DATA TO EXAMINE =>
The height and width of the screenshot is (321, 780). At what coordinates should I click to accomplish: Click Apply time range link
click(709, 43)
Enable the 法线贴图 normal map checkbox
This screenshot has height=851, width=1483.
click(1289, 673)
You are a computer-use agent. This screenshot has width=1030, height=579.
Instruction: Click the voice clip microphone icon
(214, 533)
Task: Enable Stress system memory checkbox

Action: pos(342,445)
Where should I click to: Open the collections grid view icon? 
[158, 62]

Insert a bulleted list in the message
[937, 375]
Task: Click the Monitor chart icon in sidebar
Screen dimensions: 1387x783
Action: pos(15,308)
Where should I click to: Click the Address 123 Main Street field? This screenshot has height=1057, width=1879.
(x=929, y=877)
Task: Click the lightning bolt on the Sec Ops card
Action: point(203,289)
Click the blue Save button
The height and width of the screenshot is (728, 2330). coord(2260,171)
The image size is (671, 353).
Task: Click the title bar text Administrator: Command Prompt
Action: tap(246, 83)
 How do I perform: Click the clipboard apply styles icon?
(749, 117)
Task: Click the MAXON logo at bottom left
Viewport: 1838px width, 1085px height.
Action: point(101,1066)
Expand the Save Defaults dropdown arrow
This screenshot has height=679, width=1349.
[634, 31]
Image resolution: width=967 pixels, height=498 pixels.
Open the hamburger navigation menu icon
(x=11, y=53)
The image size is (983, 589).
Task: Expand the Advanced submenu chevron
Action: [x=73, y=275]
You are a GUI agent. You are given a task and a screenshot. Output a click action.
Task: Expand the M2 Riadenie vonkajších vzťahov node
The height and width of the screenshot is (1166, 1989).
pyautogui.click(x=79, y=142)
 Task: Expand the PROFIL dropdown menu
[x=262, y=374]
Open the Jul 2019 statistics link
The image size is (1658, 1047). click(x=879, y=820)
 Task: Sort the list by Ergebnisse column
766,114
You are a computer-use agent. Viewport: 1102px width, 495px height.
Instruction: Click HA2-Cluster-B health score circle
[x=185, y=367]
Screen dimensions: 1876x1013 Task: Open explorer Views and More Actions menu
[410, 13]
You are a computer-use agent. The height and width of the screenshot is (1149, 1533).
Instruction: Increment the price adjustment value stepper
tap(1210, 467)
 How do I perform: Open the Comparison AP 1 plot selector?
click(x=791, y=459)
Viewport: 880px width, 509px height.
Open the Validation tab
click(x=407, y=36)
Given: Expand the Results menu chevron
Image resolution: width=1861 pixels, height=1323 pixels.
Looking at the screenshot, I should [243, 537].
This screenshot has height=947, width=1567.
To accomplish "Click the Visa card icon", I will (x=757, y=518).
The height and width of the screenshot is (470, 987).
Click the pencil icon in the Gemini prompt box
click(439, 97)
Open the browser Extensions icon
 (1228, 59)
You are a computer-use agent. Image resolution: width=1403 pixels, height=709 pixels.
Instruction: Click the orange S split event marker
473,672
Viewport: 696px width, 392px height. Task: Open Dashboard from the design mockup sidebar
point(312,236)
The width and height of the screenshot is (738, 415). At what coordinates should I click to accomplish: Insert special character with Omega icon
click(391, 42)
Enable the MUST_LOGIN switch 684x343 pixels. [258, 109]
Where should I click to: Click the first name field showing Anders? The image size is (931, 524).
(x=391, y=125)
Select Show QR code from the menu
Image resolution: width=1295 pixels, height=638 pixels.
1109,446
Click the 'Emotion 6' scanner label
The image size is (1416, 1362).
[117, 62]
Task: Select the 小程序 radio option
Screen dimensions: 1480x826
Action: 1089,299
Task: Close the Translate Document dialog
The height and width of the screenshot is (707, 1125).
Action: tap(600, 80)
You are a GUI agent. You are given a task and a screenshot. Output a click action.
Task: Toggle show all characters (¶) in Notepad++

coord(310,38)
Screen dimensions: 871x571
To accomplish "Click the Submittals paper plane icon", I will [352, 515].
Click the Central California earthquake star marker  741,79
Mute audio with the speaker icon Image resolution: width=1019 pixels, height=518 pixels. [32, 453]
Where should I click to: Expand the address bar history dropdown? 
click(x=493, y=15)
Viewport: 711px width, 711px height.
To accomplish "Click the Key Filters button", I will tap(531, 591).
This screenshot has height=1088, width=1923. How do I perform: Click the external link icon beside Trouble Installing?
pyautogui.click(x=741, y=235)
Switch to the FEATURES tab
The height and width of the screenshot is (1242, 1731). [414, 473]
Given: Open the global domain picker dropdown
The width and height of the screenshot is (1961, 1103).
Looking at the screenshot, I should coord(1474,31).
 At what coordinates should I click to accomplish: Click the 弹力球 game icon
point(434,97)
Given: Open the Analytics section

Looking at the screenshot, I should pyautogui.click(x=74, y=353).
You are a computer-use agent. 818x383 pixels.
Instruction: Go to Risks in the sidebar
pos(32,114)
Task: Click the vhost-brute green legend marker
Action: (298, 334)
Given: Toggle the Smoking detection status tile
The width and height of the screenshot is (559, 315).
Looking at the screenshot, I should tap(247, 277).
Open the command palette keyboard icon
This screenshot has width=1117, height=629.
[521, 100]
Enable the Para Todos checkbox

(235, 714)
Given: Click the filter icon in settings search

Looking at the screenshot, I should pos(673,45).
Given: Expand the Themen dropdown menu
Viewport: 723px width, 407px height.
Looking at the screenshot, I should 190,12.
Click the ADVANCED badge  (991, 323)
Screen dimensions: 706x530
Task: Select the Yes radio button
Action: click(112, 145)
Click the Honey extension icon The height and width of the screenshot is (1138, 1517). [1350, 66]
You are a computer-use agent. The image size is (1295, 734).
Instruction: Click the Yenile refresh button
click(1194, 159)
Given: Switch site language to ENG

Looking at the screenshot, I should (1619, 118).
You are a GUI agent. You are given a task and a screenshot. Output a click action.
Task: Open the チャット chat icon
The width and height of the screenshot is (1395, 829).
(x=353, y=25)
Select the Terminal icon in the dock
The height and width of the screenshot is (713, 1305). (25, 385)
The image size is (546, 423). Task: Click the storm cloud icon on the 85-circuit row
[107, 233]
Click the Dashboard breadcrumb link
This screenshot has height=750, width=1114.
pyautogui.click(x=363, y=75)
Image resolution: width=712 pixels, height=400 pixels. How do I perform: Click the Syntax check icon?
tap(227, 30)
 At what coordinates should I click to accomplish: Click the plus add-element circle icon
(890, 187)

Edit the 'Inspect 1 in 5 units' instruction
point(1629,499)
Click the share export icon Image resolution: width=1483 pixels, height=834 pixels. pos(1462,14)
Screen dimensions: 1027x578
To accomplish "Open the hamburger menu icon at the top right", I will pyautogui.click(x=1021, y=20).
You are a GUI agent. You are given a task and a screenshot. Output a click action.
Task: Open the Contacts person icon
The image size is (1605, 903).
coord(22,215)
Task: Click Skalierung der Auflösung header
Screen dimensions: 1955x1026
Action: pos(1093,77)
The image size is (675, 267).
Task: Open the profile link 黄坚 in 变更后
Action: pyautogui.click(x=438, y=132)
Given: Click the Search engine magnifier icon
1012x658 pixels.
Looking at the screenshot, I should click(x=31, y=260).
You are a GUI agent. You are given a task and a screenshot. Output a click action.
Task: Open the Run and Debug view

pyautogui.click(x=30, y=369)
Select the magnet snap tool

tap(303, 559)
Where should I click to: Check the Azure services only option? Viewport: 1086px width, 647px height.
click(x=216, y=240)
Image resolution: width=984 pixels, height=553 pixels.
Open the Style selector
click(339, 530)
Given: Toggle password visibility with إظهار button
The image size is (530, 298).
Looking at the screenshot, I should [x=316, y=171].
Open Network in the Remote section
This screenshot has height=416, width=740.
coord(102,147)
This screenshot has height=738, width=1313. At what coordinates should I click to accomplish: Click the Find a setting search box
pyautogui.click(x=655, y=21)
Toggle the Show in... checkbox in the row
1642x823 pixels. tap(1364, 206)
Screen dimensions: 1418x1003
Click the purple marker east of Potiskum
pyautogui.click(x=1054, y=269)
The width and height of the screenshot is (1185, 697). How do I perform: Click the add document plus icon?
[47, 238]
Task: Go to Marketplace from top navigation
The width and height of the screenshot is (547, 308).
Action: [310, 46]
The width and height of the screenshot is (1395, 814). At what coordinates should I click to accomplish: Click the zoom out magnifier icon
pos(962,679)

WHAT YOU WILL DO =>
Only lines that contain the string "computer" count; pick each one out of the records and copy it.

RESULT OF THE TASK =>
You are a computer-use agent. This screenshot has width=1030, height=579.
You are a computer-use agent. Viewport: 1102px width, 495px height.
You are a computer-use agent. The height and width of the screenshot is (1149, 1533).
You are a computer-use agent. Image resolution: width=1403 pixels, height=709 pixels.
You are a computer-use agent. 818x383 pixels.
You are a computer-use agent. The image size is (1295, 734).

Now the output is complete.